In other ways, too, the F-type is overwhelming. In just 4.3 seconds you are at 62mph and top speed isn’t reached until 186mph. Even at 90mph, however, there is such a storm of noise in the cockpit that conversation is near-impossible. The ecstatic topography of the mountains and valley roads, winding up from Burgui to 1,168m above sea level, only to spiral into gentle curves down to Lumbier, is predestined to test the agility of the F-Type.

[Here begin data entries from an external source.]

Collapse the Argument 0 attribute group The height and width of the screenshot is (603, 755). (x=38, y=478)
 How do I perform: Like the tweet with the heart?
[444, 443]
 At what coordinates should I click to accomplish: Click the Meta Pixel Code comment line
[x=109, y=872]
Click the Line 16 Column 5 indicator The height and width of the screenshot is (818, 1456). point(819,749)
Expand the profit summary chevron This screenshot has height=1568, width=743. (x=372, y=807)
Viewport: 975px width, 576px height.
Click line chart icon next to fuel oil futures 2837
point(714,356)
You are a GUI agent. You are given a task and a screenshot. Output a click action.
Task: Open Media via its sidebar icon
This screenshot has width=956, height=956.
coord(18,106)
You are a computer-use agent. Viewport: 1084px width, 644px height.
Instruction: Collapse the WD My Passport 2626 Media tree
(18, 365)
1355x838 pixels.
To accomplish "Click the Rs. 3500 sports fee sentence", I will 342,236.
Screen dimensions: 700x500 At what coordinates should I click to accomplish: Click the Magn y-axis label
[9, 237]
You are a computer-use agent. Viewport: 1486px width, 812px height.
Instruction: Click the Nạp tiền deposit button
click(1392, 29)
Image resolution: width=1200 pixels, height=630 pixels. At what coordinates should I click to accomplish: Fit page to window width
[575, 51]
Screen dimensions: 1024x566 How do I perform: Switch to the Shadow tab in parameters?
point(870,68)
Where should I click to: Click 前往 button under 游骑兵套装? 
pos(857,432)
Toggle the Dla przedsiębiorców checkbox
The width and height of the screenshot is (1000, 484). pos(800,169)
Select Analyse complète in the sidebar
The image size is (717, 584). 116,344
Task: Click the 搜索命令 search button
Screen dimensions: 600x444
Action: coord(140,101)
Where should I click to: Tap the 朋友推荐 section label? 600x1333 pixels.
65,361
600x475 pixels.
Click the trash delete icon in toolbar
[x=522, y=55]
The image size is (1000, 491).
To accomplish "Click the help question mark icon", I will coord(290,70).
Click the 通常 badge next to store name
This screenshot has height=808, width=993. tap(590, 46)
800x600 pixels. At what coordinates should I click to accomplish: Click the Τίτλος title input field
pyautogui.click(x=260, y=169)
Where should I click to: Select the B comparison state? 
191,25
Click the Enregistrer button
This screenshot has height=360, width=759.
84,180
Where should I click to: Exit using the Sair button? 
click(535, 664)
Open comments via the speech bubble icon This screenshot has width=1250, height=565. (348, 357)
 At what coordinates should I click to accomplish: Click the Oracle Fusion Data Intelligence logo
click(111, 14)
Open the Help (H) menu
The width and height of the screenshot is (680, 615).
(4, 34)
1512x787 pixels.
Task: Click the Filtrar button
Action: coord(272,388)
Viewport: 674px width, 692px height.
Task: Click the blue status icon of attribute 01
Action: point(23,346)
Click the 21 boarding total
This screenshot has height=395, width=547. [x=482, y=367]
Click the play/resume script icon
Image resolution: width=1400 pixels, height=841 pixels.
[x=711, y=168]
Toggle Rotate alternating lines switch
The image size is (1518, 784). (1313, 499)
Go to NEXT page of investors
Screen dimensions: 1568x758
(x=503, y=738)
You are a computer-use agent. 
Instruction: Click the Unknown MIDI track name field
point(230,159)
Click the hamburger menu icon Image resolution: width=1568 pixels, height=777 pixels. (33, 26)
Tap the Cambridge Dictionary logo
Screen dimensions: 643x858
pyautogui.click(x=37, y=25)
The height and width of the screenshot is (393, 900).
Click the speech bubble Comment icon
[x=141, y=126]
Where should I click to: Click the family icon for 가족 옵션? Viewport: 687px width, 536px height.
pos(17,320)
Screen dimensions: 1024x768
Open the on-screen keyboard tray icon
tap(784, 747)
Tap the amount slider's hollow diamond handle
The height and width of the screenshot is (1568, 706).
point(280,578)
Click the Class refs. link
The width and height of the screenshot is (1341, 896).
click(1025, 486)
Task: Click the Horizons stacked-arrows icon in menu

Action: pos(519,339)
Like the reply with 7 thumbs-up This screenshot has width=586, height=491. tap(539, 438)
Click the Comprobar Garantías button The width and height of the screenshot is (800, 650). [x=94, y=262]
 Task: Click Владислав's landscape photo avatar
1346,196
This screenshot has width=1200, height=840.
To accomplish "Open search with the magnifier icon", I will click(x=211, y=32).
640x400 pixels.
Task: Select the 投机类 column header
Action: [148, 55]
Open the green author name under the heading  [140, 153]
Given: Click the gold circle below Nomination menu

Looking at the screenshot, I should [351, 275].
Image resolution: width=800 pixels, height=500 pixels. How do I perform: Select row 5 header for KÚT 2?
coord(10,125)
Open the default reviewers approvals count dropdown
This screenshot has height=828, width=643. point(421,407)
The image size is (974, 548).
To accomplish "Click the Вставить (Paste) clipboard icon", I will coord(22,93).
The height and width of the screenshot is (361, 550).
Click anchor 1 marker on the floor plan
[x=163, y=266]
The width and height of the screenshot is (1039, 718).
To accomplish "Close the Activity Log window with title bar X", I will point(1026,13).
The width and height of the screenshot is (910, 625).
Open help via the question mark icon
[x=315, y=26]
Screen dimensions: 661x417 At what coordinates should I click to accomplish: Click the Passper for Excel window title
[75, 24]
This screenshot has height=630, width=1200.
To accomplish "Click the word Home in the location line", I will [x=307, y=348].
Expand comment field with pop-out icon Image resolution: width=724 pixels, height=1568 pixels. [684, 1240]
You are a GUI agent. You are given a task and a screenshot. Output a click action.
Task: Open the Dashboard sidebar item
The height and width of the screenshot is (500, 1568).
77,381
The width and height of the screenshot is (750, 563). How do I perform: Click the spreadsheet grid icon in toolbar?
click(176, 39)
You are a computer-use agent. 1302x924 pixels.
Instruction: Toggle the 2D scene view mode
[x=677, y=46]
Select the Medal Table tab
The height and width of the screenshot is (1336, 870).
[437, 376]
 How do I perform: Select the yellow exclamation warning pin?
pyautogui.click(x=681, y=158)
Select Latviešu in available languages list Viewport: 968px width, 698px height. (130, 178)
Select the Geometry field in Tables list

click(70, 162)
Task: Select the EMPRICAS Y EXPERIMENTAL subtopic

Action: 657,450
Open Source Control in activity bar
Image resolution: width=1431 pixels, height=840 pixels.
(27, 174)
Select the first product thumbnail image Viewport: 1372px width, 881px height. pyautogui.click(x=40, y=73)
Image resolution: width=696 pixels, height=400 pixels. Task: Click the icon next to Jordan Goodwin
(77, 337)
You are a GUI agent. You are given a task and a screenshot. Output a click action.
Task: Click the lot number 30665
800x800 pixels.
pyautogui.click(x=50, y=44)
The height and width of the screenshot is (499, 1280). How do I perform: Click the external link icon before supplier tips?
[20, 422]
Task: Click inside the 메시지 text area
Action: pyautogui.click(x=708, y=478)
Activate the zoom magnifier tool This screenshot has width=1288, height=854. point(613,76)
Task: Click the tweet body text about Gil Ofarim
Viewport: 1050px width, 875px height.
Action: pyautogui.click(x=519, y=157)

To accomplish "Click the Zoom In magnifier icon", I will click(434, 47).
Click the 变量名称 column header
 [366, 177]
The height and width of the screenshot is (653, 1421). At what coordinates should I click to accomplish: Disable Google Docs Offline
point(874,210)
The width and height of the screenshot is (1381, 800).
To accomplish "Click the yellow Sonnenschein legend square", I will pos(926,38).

The Alcantara-trimmed sports steering wheel is wonderfully precise at directing the roadster, while clever weight distribution makes it seem easier than it is (given its 1,665kg kerb weight) and the adaptive damping system provides extreme stability and security. Rarely has the driver been able to have such fun juggling throttle, brake and shift paddles.
On arrival in Pamplona, we switch back to the quieter comforts of automatic mode to negotiate the narrow streets of the old town, where the bulls are driven in the summer fiesta. I suppose we should travel in a Lamborghini through the town made famous by bulls – but who would have thought it: the big cat is a worthy competitor for the mid-engined aggressors of Sant’Agata. While we finish off the trip with Hemingway’s favoured Pastis and marinated octopus, heat shimmers over the bonnet of the Jaguar. Whether the English hero can win the battle against Porsche, Aston and so on, will start to become evident this week, when the first examples of the new Jaguar arrive at UK dealerships. It’s going to be a good summer.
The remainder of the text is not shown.